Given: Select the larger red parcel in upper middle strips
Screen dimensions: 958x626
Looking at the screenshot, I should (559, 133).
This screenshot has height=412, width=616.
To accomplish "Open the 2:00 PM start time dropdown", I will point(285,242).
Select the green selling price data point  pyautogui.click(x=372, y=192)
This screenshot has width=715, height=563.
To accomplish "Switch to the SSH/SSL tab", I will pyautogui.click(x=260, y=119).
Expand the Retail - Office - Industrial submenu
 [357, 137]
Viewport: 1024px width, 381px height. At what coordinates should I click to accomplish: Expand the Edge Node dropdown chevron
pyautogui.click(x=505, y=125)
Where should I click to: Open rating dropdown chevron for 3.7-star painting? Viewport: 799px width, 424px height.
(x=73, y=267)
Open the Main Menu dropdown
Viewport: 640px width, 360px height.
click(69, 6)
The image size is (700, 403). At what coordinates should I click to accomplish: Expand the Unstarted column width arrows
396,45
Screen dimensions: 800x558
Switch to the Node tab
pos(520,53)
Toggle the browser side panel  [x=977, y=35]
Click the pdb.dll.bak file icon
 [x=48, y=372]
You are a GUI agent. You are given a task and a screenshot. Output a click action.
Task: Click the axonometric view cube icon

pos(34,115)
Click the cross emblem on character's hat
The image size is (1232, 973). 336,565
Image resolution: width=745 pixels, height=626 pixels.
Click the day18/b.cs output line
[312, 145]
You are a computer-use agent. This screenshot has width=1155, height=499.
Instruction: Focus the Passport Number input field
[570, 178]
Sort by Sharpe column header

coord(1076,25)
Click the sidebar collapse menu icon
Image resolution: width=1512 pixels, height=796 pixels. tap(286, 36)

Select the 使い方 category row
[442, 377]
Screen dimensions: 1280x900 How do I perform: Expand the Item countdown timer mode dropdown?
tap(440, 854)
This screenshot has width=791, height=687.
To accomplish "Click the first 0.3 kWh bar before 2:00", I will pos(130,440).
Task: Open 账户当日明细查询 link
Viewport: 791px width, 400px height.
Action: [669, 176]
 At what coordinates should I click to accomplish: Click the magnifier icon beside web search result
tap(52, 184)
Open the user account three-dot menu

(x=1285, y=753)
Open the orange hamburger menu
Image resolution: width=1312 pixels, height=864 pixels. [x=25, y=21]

# [Task goal]
Copy out the full listing, exactly as it stands.

# [The completed task]
Given: Select the larger red parcel in upper middle strips
Screen dimensions: 958x626
Looking at the screenshot, I should (559, 133).
This screenshot has height=412, width=616.
To accomplish "Open the 2:00 PM start time dropdown", I will point(285,242).
Select the green selling price data point  pyautogui.click(x=372, y=192)
This screenshot has width=715, height=563.
To accomplish "Switch to the SSH/SSL tab", I will pyautogui.click(x=260, y=119).
Expand the Retail - Office - Industrial submenu
 [357, 137]
Viewport: 1024px width, 381px height. At what coordinates should I click to accomplish: Expand the Edge Node dropdown chevron
pyautogui.click(x=505, y=125)
Where should I click to: Open rating dropdown chevron for 3.7-star painting? Viewport: 799px width, 424px height.
(x=73, y=267)
Open the Main Menu dropdown
Viewport: 640px width, 360px height.
click(69, 6)
The image size is (700, 403). At what coordinates should I click to accomplish: Expand the Unstarted column width arrows
396,45
Screen dimensions: 800x558
Switch to the Node tab
pos(520,53)
Toggle the browser side panel  [x=977, y=35]
Click the pdb.dll.bak file icon
 [x=48, y=372]
You are a GUI agent. You are given a task and a screenshot. Output a click action.
Task: Click the axonometric view cube icon

pos(34,115)
Click the cross emblem on character's hat
The image size is (1232, 973). 336,565
Image resolution: width=745 pixels, height=626 pixels.
Click the day18/b.cs output line
[312, 145]
You are a computer-use agent. This screenshot has width=1155, height=499.
Instruction: Focus the Passport Number input field
[570, 178]
Sort by Sharpe column header

coord(1076,25)
Click the sidebar collapse menu icon
Image resolution: width=1512 pixels, height=796 pixels. tap(286, 36)

Select the 使い方 category row
[442, 377]
Screen dimensions: 1280x900 How do I perform: Expand the Item countdown timer mode dropdown?
tap(440, 854)
This screenshot has width=791, height=687.
To accomplish "Click the first 0.3 kWh bar before 2:00", I will pos(130,440).
Task: Open 账户当日明细查询 link
Viewport: 791px width, 400px height.
Action: [669, 176]
 At what coordinates should I click to accomplish: Click the magnifier icon beside web search result
tap(52, 184)
Open the user account three-dot menu

(x=1285, y=753)
Open the orange hamburger menu
Image resolution: width=1312 pixels, height=864 pixels. [x=25, y=21]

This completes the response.